Give back all the data exactly, line by line.

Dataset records
╭──
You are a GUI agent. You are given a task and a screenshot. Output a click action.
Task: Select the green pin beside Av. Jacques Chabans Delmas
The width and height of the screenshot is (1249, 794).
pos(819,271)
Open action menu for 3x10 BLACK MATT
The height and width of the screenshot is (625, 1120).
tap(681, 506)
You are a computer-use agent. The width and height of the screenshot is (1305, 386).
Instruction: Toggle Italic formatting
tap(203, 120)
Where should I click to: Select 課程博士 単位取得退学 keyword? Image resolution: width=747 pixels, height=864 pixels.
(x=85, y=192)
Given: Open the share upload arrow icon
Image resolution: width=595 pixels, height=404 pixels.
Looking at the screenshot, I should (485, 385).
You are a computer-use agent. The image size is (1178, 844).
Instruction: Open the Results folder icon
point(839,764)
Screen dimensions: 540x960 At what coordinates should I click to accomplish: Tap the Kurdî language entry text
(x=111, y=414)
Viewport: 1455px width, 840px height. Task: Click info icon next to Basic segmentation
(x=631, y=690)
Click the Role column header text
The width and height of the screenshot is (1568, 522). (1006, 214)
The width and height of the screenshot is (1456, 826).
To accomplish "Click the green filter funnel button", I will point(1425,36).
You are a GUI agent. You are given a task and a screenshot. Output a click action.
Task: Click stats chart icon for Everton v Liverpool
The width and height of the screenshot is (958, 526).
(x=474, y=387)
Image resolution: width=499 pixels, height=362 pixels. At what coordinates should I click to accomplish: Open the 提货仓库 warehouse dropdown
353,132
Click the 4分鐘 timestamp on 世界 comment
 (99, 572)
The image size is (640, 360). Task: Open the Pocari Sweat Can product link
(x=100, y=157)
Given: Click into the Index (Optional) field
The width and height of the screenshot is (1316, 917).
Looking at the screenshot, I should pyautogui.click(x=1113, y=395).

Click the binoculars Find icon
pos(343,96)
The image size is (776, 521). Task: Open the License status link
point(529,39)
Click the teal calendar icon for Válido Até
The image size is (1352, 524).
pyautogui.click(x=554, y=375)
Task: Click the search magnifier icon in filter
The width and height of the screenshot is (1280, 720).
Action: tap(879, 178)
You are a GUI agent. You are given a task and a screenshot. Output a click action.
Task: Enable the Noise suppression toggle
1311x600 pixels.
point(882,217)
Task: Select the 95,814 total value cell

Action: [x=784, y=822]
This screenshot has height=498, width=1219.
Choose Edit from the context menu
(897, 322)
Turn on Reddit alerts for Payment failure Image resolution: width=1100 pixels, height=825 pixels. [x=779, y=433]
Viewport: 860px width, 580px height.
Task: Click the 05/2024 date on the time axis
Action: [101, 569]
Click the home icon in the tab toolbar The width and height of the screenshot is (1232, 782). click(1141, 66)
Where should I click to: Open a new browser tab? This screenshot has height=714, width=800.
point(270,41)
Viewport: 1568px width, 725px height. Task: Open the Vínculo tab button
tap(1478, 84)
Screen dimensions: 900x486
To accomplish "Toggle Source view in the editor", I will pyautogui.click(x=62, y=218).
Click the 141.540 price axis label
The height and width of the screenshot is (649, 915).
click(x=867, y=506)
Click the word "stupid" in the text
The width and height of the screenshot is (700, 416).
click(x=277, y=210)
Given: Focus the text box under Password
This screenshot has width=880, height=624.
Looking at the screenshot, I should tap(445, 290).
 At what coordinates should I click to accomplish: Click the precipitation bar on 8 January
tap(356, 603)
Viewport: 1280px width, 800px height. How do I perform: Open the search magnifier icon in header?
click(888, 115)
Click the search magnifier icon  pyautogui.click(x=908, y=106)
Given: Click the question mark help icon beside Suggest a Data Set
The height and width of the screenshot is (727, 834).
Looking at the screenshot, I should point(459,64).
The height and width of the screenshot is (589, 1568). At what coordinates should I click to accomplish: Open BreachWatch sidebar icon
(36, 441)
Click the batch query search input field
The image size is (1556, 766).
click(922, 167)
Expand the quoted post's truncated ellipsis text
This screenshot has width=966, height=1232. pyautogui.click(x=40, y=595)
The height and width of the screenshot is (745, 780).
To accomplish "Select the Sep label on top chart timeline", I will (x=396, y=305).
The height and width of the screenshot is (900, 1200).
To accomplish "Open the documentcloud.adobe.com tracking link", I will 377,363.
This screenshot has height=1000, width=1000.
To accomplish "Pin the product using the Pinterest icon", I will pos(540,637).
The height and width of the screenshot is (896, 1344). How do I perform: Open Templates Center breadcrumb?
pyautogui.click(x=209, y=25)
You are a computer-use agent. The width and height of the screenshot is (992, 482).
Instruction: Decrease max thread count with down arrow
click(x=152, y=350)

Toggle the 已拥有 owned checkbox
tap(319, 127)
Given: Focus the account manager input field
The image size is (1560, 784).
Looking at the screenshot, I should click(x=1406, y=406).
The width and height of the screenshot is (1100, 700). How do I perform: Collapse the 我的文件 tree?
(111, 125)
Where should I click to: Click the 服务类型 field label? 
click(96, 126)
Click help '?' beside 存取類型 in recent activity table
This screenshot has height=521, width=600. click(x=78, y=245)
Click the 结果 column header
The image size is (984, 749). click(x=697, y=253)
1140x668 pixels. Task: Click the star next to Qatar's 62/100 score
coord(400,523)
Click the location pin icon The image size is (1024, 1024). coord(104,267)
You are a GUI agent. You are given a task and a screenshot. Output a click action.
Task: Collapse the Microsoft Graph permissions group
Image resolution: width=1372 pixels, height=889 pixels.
╰──
* YOUR RESPONSE *
You are a GUI agent. You are given a task and a screenshot. Output a click action.
Task: Select the green pin beside Av. Jacques Chabans Delmas
The width and height of the screenshot is (1249, 794).
pos(819,271)
Open action menu for 3x10 BLACK MATT
The height and width of the screenshot is (625, 1120).
tap(681, 506)
You are a computer-use agent. The width and height of the screenshot is (1305, 386).
Instruction: Toggle Italic formatting
tap(203, 120)
Where should I click to: Select 課程博士 単位取得退学 keyword? Image resolution: width=747 pixels, height=864 pixels.
(x=85, y=192)
Given: Open the share upload arrow icon
Image resolution: width=595 pixels, height=404 pixels.
Looking at the screenshot, I should (485, 385).
You are a computer-use agent. The image size is (1178, 844).
Instruction: Open the Results folder icon
point(839,764)
Screen dimensions: 540x960 At what coordinates should I click to accomplish: Tap the Kurdî language entry text
(x=111, y=414)
Viewport: 1455px width, 840px height. Task: Click info icon next to Basic segmentation
(x=631, y=690)
Click the Role column header text
The width and height of the screenshot is (1568, 522). (1006, 214)
The width and height of the screenshot is (1456, 826).
To accomplish "Click the green filter funnel button", I will point(1425,36).
You are a GUI agent. You are given a task and a screenshot. Output a click action.
Task: Click stats chart icon for Everton v Liverpool
The width and height of the screenshot is (958, 526).
(x=474, y=387)
Image resolution: width=499 pixels, height=362 pixels. At what coordinates should I click to accomplish: Open the 提货仓库 warehouse dropdown
353,132
Click the 4分鐘 timestamp on 世界 comment
 (99, 572)
The image size is (640, 360). Task: Open the Pocari Sweat Can product link
(x=100, y=157)
Given: Click into the Index (Optional) field
The width and height of the screenshot is (1316, 917).
Looking at the screenshot, I should pyautogui.click(x=1113, y=395).

Click the binoculars Find icon
pos(343,96)
The image size is (776, 521). Task: Open the License status link
point(529,39)
Click the teal calendar icon for Válido Até
The image size is (1352, 524).
pyautogui.click(x=554, y=375)
Task: Click the search magnifier icon in filter
The width and height of the screenshot is (1280, 720).
Action: tap(879, 178)
You are a GUI agent. You are given a task and a screenshot. Output a click action.
Task: Enable the Noise suppression toggle
1311x600 pixels.
point(882,217)
Task: Select the 95,814 total value cell

Action: [x=784, y=822]
This screenshot has height=498, width=1219.
Choose Edit from the context menu
(897, 322)
Turn on Reddit alerts for Payment failure Image resolution: width=1100 pixels, height=825 pixels. [x=779, y=433]
Viewport: 860px width, 580px height.
Task: Click the 05/2024 date on the time axis
Action: [101, 569]
Click the home icon in the tab toolbar The width and height of the screenshot is (1232, 782). click(1141, 66)
Where should I click to: Open a new browser tab? This screenshot has height=714, width=800.
point(270,41)
Viewport: 1568px width, 725px height. Task: Open the Vínculo tab button
tap(1478, 84)
Screen dimensions: 900x486
To accomplish "Toggle Source view in the editor", I will pyautogui.click(x=62, y=218).
Click the 141.540 price axis label
The height and width of the screenshot is (649, 915).
click(x=867, y=506)
Click the word "stupid" in the text
The width and height of the screenshot is (700, 416).
click(x=277, y=210)
Given: Focus the text box under Password
This screenshot has width=880, height=624.
Looking at the screenshot, I should tap(445, 290).
 At what coordinates should I click to accomplish: Click the precipitation bar on 8 January
tap(356, 603)
Viewport: 1280px width, 800px height. How do I perform: Open the search magnifier icon in header?
click(888, 115)
Click the search magnifier icon  pyautogui.click(x=908, y=106)
Given: Click the question mark help icon beside Suggest a Data Set
The height and width of the screenshot is (727, 834).
Looking at the screenshot, I should point(459,64).
The height and width of the screenshot is (589, 1568). At what coordinates should I click to accomplish: Open BreachWatch sidebar icon
(36, 441)
Click the batch query search input field
The image size is (1556, 766).
click(922, 167)
Expand the quoted post's truncated ellipsis text
This screenshot has width=966, height=1232. pyautogui.click(x=40, y=595)
The height and width of the screenshot is (745, 780).
To accomplish "Select the Sep label on top chart timeline", I will (x=396, y=305).
The height and width of the screenshot is (900, 1200).
To accomplish "Open the documentcloud.adobe.com tracking link", I will 377,363.
This screenshot has height=1000, width=1000.
To accomplish "Pin the product using the Pinterest icon", I will pos(540,637).
The height and width of the screenshot is (896, 1344). How do I perform: Open Templates Center breadcrumb?
pyautogui.click(x=209, y=25)
You are a computer-use agent. The width and height of the screenshot is (992, 482).
Instruction: Decrease max thread count with down arrow
click(x=152, y=350)

Toggle the 已拥有 owned checkbox
tap(319, 127)
Given: Focus the account manager input field
The image size is (1560, 784).
Looking at the screenshot, I should click(x=1406, y=406).
The width and height of the screenshot is (1100, 700). How do I perform: Collapse the 我的文件 tree?
(111, 125)
Where should I click to: Click the 服务类型 field label? 
click(96, 126)
Click help '?' beside 存取類型 in recent activity table
This screenshot has height=521, width=600. click(x=78, y=245)
Click the 结果 column header
The image size is (984, 749). click(x=697, y=253)
1140x668 pixels. Task: Click the star next to Qatar's 62/100 score
coord(400,523)
Click the location pin icon The image size is (1024, 1024). coord(104,267)
You are a GUI agent. You are given a task and a screenshot. Output a click action.
Task: Collapse the Microsoft Graph permissions group
Image resolution: width=1372 pixels, height=889 pixels.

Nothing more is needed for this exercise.